• _TASKS TO CARRY OUT_
A: In the travel blog below, what did the writer make their sole objective in Madurai?
B: Decide whether each statement agrees with the travel blog below. Give yes or no for each, and quote the words from the travel blog that settle it.
(i) The writer spent over an hour inside the temple in Madurai.
(ii) Rameswaram reaches out toward Sri Lanka.
(iii) The writer plans to take a night bus to Delhi.
C: Pick up the travel blog below after its last sentence and continue it in the same voice.

• _DOCUMENT EXCERPT_
Friday, May 30, 2008

pull here

Ambling in a mountain cliffed town with cement buildings, seeds of Tibet, Italian restaurants and butchered Beijing olympics propaganda. Smoking enough to stock up and drinking UV with the chai; insouciant to the realization that I can't really be arsed to do anything else. The boundless itinerary has terminated.

We're looking at 168 hours. In another mode of defining time, it can be said as a week. But 168 hours sounds like a lot less.


A night bus to Delhi three evenings prior to when the watch stops; and that's it. Over and out with a red violin and too many recently stocked wool socks.

Tuesday, May 06, 2008

Fly Mordecai, fly! (onward into anthem)

Madurai (Tamil Nadu)

One of the major pilgrimage sights in South India was going under renovations while I was passing through. A real beauty:


My entrance to the temple amounted to walking to pick up another person's band-aid en-route to Ganesh; where I concluded "...ahh yes, I've walked to the end of the continent to see you."

I was in the temple under five minutes, more interested in the scafolding.


Madurai could more or less have been a vacuum. I made it my sole objective to eat only off banana leaves and photograph this neon rail-side concrete wall:


Rameswaram (Tamil Nadu)

Rameswaram is a right hand limb of India that reaches out to Sri Lanka; as per an island. I went with intentions of touching the said country, but instead should have set my sights on tight-roping the train tracks hovering above the water line like this fine kids.


Beyond the town lies a sandbar sprinkled with monumentally skeletal brick works, indicative of the village occupying the space before a cyclone came along for tea in the sixties. At the end of this is the fallen bridge to Sri Lanka. Wait, nahi, nahi - just fucking sand forever.

• _DATA LISTING_
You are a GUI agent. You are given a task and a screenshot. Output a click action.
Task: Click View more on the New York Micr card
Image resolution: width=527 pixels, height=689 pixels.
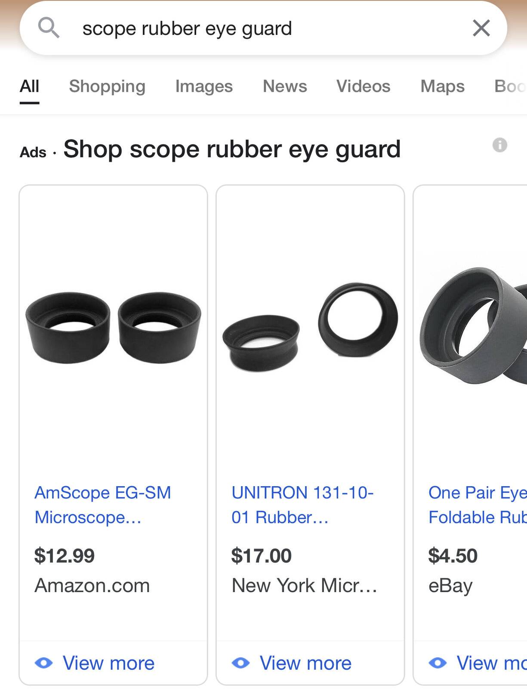point(305,663)

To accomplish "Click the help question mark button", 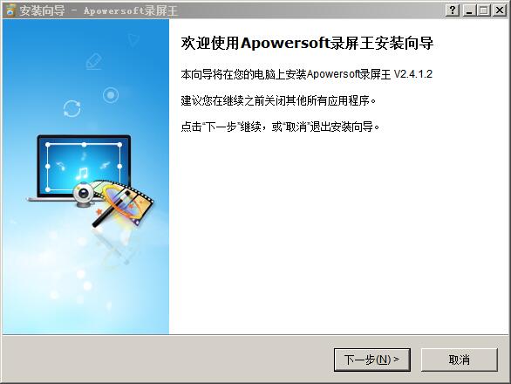I will click(453, 10).
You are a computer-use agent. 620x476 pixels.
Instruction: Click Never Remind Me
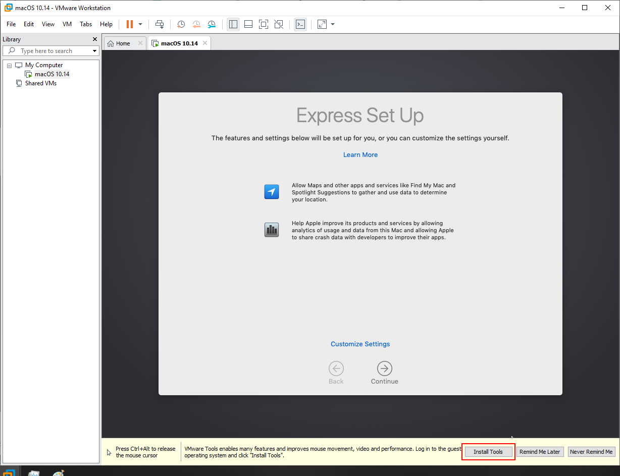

• _RESPONSES FOR EACH TASK_
A: To eat only off banana leaves and photograph a neon rail-side concrete wall.

B:
(i) No: "I was in the temple under five minutes"
(ii) Yes: "Rameswaram is a right hand limb of India that reaches out to Sri Lanka"
(iii) Yes: "A night bus to Delhi three evenings prior to when the watch stops"

C:
Conclusively: the feeling of empowerment you get after walking 10 km on a sandbar into an oasis to return to six thatched huts that purvey water; is like this.


I wanted to drink the water, despite the frivolous parade towards the waves. Water to buy; Aquafina, Bisleri, Paras; forever and ever, all of it; my desire for satiation was akin to the relentless leech.


It was satiated, oh yes. I choose Bisleri, for the teal caps.

Chennai (Tamil Nadu)

The fourth largest city in India, and decisively the least resplendent.


The main railway station, Chennai Central. Not as charming as Egmore, but it housed one of the Foriegn Tourist Bureaus that I may never pass off again. A room to cope with all our indecisive traveling itineraries. "Kolkata, day after tomorrow." Sorted.


I dealt with an array of bureaucracy, though thankfully not with this guy. Post, rail and plane flights, oh my.


I felt compassion for this disheartening mishap. For consumer comfort, it should be noted that the man did not gather the remnants quite as scrupoulously as the man in Varanasi fishing his peanuts out of the sewer. No yolks reassembled into cracked shells.


How long ago it was that I thought India was on top of its sexually transmitted disease clinics due to the ubiquitous STD (State Telephone Dialing) signs. But now, in Chennai, I realize they really are:


Terms colloquially referred to in the west as "premature ejaculation" and "wet dreams" were poorly translated for the Joy Clinic from Tamil as "shortly sperms come out" and "sleeping time sperms release." Perhaps there is a chance for me in India as a (copy) writer.

By my last day I deduced I had walked the city dry, closing off with its oh-so charismatic beach/landfill site.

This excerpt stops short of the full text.